→ **COMPLETE THE FOLLOWING**:
(a) Answer the three questions below from the excerpt on Imuth-Asclepius, one answer per line, marked (i), (ii), (iii):
(i) At which place did Ptolemy X. and Ptolemy XI. enlarge the building of their ancestors?
(ii) What is the title of the Sermon from which Sethe gives a saying?
(iii) To which three Greek figures is Imuth compared?
(b) Please say whether each statement below agrees with the excerpt on Imuth-Asclepius. Answer yes or no and quote the words from the excerpt that decide it.
(i) The Asclepian literature dealt only with medicine.
(ii) The book on Temple-building ascribed to Imuth was called a book that came from Heaven.
(iii) Imhotp is described as the son of Ptaḥ.

→ **EXTRACTED TEXT**:
· · · · ·

We thus learn that long before Manetho’s time there was an Asclepian literature, and not only did this deal with medicine but also with scripture in general and with “masonry.”
IMUTH-ASCLEPIUS THE MASTER MASON AND POET
That Asclepius was specially occupied with the sacred building-art, may be seen from Sethe’s study, whose industry has discovered a book on Temple-building ascribed to Imuth, a “Book that came from Heaven northwards from Memphis.” It was according to this Book that Ptolemy X. (Soter II.) and Ptolemy XI. (Alexander I.) enlarged the building of their ancestors at Edfu, “in agreement with the writing concerning the plans of the Temple of Horus, which the chief prelector of the priests, Imhotp, the son of Ptaḥ, had written.”
There were also certain very ancient Sermons (or Songs) of Imhotp, and a saying from one of these
[paragraph continues] Sermons, the “Song from the House of King Intf,” is given by Sethe as follows:
“I have heard the words of Imhotp and Hardadaf; they are still much spoken of, but where are their abodes?”
Perhaps this explains the statement in S. H. I. (Stob., Ec., i. 49; W. p. 467, 4) that Asclepius-Imuth was the inventor of poetry. Imuth was to the Egyptians what Orpheus, Linus or Musæus was to the Greeks.

· · · · ·

→ **INPUT DATA**:
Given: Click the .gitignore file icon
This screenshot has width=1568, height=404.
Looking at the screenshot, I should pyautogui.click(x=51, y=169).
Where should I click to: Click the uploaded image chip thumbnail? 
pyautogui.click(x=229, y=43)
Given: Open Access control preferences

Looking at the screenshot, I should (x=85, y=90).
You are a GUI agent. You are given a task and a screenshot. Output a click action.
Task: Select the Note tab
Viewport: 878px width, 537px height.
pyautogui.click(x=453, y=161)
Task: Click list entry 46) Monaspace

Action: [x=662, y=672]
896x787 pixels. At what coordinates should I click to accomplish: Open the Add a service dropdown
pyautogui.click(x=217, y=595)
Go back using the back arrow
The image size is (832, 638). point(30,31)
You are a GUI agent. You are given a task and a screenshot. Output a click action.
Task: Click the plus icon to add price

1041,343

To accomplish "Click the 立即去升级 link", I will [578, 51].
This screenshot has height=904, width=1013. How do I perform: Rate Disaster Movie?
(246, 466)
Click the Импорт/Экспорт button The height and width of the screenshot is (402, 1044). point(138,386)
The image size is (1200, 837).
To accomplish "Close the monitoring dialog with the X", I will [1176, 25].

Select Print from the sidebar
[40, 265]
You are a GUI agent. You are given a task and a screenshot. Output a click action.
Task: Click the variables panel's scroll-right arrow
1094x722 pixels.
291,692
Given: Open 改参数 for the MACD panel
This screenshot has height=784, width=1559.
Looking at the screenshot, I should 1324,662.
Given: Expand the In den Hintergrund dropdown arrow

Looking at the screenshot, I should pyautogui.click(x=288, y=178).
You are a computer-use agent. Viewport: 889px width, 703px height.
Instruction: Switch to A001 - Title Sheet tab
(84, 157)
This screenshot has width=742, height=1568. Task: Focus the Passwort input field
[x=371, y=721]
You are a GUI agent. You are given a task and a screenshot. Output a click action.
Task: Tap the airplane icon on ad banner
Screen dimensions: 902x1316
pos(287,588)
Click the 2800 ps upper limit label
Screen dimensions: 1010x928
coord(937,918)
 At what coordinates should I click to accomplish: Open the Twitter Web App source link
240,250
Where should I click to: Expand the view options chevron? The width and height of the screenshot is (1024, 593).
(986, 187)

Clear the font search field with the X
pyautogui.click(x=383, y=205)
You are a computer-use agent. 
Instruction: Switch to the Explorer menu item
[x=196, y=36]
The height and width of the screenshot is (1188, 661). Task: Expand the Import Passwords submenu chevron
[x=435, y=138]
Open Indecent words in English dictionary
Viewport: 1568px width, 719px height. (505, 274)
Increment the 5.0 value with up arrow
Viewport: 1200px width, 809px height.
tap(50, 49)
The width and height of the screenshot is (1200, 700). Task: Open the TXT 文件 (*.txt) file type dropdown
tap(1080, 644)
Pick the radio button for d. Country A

· · · · ·

→ **RESPONSES PER TASK**:
(a)
(i) Edfu
(ii) The "Song from the House of King Intf"
(iii) Orpheus, Linus and Musæus

(b)
(i) No: "not only did this deal with medicine but also with scripture in general and with “masonry.”"
(ii) Yes: "a “Book that came from Heaven northwards from Memphis.”"
(iii) Yes: "Imhotp, the son of Ptaḥ"